City officials went back and forth with sculptor Dave Poulin over makeover plans.
“(I) have always believed it to be by far my most unsettling sculpture, not befitting of Lucy's beauty or my ability as a sculptor,” Poulin said at the time, according to People.
“Yes, in retrospect, it should have never been cast in bronze and made public, and I take complete ownership of that poor decision.”
Seven years later a new life-size bronze, by a different artist, is ready for unveiling on Aug. 6, which would have been Ball’s 105th birthday.
After the town’s mayor decided he didn’t want Poulin to simply make over the original statue, New York sculptor Carolyn Palmer beat out more than 60 artists in a national competition to create a new one, according to The Hollywood Reporter.
She has sculpted other famous people, including Franklin and Eleanor Roosevelt, Thomas Jefferson and Pope Francis. The pontiff blessed her marble likeness of him when he visited the United States last year.
“I not only wanted to portray the playful, animated and spontaneous Lucy, but also the glamorous Hollywood icon,” Palmer said in a statement.
“I just hope that all the Lucy fans are pleased and that Lucille Ball herself would have enjoyed this image of her.”

Work to complete:
1. In the Lucille Ball statue article, how many artists did Carolyn Palmer beat in the national competition?
2. Continue the Lucille Ball statue article from its last sentence with a few more sentences.
The data comes from a source unrelated to the Lucille Ball statue article.

Records:
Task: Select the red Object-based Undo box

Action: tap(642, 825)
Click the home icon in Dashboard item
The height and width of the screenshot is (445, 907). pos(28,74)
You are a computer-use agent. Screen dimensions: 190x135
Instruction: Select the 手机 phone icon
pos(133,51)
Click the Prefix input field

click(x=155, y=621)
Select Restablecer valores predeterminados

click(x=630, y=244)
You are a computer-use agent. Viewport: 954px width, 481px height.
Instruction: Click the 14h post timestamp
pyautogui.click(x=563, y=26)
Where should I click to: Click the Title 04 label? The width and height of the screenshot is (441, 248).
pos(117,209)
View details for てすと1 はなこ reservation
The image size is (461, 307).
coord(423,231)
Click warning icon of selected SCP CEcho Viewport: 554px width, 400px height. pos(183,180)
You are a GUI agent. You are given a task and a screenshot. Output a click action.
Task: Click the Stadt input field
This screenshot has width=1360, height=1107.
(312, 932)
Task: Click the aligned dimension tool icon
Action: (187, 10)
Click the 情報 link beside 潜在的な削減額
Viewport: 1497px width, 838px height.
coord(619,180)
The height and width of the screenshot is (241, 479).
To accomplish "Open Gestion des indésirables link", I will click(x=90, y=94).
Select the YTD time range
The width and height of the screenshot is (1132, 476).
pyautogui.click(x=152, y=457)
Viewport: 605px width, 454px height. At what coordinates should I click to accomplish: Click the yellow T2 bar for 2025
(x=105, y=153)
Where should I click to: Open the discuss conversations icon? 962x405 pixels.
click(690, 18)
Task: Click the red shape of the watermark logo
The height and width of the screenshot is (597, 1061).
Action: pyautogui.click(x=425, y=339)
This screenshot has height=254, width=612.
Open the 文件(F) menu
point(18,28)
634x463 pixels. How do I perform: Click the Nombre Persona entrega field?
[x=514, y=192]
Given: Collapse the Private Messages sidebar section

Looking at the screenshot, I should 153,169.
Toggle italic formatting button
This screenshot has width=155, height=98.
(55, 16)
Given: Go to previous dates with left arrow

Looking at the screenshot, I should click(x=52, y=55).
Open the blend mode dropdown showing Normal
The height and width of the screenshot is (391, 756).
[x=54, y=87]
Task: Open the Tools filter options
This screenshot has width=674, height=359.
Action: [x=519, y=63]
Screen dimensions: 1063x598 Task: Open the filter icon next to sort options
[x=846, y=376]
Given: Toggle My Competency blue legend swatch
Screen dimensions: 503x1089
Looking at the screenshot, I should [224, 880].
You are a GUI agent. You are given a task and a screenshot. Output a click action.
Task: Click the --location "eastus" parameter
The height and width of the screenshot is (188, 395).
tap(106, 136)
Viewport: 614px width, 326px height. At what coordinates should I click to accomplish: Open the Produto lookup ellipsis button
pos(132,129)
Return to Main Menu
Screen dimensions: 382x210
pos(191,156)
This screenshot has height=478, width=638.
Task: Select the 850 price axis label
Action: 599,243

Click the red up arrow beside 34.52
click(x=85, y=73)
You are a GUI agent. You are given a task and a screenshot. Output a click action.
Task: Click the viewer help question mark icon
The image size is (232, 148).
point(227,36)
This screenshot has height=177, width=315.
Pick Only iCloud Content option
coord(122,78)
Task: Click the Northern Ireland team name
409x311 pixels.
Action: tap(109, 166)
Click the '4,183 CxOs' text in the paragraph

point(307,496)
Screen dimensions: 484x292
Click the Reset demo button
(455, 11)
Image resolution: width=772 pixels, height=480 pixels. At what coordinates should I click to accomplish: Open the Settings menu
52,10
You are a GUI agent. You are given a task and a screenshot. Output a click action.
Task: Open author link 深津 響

Expected results:
1. More than 60 artists.

2.
For inspiration Palmer reportedly watched episodes of “I Love Lucy” and hired models who posed in ‘50s-style dresses. She even bought a red wig to inspire her as she worked nine months on her 6-foot “baby.”
The village resident who started the Facebook petition has seen the new statue, hidden inside a giant wood box at the park for the time being, and reported that “it is stunning.”
The old statue is gone but won’t be forgotten. As ugly as people thought it was, it became a popular tourist attraction.
#uglylucystatue #ilovelucy #lucy pic.twitter.com/uRKO3PleFc
— nichole cady (@CadyNichole) April 11, 2015
"do you pop out at parties?"The infamous ugly Lucy statue at Lucy Memorial Park in Jamestown, NY. #Vitameatavegamin pic.twitter.com/HUj4ANtFCb
— Nicole Malliotakis (@NMalliotakis) September 23, 2015
In May 2015 the Celoron Village Board voted to give it to the new National Comedy Center, scheduled to open in 2017 in nearby Jamestown, according to THR.
If nothing else, the comedy center officials said, the statue made people laugh.